- Born: 1932 (age 93–94)
- Education: MFA Yale University School of Arts & Architecture, BSc Institute of Design of IIT, Fulbright Scholar Royal College of Art London
- Known for: graphic design, artist
- Notable work: Ontario Educational Communications Authority 1971, Canadian Broadcasting Corporation 1974, Radio Canada International 1975, National Research Council (Canada) 1989
- Awards: Order of Ontario, Queen's Diamond Jubilee Medal, Order of Canada

= Burton Kramer =

Canadian graphic designer

Burton Kramer (born 1932) is an American-born Canadian graphic designer and artist who lives and works in Toronto.

== Early life and education ==
Kramer was born in 1932 in New York City. He graduated with a BSc from The Institute of Design, Chicago in Visual Communication and an MFA in Graphic Design from Yale University.

==Career==
Kramer began working in the late 1950s for Will Burtin. He was an Assistant Art Director of Architectural Record, later worked for Geigy Chemical and Pharmaceuticals In Ardsley, New York, and then as Art Director at the Erwin Halpern advertising agency in Zurich, Switzerland. He moved to Toronto in late 1965. His work was prominent at Expo 67, where he designed the map and directory system. His work from this period shows the influence of Op art.

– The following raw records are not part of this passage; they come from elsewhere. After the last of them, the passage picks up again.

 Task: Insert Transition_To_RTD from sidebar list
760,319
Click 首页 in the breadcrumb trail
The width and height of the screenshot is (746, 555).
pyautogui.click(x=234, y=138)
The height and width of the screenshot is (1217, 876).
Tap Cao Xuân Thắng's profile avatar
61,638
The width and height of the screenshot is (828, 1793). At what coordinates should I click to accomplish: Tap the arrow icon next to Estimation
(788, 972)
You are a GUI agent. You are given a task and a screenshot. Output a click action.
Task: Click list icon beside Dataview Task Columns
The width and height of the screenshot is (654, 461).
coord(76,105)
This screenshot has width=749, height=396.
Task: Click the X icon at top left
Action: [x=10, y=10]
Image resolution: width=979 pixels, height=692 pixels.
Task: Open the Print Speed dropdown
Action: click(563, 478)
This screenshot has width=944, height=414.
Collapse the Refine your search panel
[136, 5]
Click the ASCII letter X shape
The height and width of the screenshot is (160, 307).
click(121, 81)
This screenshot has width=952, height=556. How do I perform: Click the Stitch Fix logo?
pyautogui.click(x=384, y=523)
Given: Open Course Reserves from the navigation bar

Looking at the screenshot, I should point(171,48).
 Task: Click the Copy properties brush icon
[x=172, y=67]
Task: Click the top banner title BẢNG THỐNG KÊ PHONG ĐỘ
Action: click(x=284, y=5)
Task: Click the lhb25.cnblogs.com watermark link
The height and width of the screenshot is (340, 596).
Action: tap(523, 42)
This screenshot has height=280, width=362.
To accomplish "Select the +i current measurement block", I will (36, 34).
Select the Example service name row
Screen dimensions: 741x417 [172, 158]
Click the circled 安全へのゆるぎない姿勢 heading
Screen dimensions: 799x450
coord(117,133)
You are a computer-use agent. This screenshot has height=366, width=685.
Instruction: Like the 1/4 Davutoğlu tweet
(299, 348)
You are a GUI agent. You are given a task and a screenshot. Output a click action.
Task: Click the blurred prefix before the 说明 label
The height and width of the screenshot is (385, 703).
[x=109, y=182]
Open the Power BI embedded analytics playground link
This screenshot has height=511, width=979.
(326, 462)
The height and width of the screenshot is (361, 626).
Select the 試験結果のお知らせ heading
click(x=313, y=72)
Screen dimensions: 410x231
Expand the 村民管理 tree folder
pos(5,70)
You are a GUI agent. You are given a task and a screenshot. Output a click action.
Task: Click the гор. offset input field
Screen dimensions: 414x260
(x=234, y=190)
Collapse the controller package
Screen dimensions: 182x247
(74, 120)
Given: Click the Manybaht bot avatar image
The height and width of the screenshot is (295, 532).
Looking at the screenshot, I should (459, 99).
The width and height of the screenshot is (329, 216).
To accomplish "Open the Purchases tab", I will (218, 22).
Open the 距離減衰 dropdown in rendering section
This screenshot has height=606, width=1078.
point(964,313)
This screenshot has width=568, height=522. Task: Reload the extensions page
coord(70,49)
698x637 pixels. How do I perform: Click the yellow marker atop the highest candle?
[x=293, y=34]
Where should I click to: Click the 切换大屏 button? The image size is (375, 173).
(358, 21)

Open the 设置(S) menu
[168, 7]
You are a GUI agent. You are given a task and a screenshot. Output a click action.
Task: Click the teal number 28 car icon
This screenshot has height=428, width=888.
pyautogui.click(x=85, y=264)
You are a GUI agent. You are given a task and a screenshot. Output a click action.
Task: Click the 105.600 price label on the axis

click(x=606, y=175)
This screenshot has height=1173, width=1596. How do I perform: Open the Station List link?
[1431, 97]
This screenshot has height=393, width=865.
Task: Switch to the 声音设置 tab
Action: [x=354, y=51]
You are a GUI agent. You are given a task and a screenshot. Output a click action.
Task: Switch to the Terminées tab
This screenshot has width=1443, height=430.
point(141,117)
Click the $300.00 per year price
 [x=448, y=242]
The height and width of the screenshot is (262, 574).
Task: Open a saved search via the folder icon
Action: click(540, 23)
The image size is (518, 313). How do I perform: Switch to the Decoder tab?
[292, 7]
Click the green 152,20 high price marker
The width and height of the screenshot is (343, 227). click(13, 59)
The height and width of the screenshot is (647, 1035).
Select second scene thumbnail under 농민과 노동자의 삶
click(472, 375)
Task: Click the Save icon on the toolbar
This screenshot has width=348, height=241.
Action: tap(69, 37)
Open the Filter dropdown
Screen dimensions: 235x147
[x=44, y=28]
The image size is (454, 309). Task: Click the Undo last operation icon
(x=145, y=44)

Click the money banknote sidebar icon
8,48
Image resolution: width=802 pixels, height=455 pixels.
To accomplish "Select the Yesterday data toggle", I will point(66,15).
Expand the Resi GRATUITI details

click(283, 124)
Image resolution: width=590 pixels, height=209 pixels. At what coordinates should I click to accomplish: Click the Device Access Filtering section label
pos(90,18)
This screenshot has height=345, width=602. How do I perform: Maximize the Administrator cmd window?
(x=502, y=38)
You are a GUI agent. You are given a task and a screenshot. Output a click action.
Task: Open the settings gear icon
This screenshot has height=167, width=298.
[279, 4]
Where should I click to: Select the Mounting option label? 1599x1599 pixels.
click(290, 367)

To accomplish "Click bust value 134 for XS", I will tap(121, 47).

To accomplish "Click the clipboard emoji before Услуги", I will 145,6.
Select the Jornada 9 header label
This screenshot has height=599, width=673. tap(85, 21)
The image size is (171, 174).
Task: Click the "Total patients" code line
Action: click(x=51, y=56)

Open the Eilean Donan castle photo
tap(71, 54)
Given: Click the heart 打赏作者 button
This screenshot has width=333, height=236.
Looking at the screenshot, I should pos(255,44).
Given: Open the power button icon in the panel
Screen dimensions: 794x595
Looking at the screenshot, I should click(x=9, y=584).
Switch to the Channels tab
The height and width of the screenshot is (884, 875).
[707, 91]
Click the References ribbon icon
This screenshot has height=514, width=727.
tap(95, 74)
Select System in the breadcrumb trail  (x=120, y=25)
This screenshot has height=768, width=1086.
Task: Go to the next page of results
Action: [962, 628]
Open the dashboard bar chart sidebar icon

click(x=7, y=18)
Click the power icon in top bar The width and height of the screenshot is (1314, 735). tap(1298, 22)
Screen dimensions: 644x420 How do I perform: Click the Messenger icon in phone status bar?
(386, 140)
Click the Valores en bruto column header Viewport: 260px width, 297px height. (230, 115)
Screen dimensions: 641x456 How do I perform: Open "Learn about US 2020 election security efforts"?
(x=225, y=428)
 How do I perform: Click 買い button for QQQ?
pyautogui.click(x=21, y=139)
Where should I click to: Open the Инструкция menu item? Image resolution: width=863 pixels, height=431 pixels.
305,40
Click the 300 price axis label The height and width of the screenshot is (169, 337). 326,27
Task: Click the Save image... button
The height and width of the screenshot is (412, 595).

CBC logo (1974) designed by Burton Kramer

Kramer is well known for designing the distinctive 1974 Canadian Broadcasting Corporation logo, consisting of a stylized letter "C" (for Canada) radiating in all directions, representing broadcasting. In 1966–67, he was Director of Corporate Design for Clairtone and redesigned their logo and many other aspects of their graphic identity.

In late 1967 he founded Kramer Design Associates Limited, a multi-media firm specializing in corporate identity programs, signage systems and print. Kramer was a professor at the Ontario College of Art and Design (part-time faculty) for 21 years, and lectured at universities in Mexico, Canada, the U.S. and Switzerland. Kramer is currently active as an artist, showing his geometric abstractions at galleries in Canada and abroad.

== Honours ==
Kramer has been a member of AGI, Alliance Graphique Internationale, and an Academician of the Royal Canadian Academy of Art since 1974. He was awarded GDC Fellowship in 1975. He was made a member of the Order of Ontario in 2002, the first graphic designer to be inducted into the order. He received an honorary Doctorate (D.Des.) from the Ontario College of Art & Design in 2003. In 2015 he was awarded the Art Directors and Designers of Canada Usherwood Lifetime Achievement Award. In 2018 he received The Order of Canada C.M.

Kramer's work was featured in the Smithsonian Institution and the Library of Congress. He has archives of his work in the collections of the Royal Ontario Museum, Toronto, and the Vignelli Center at Rochester Institute of Technology.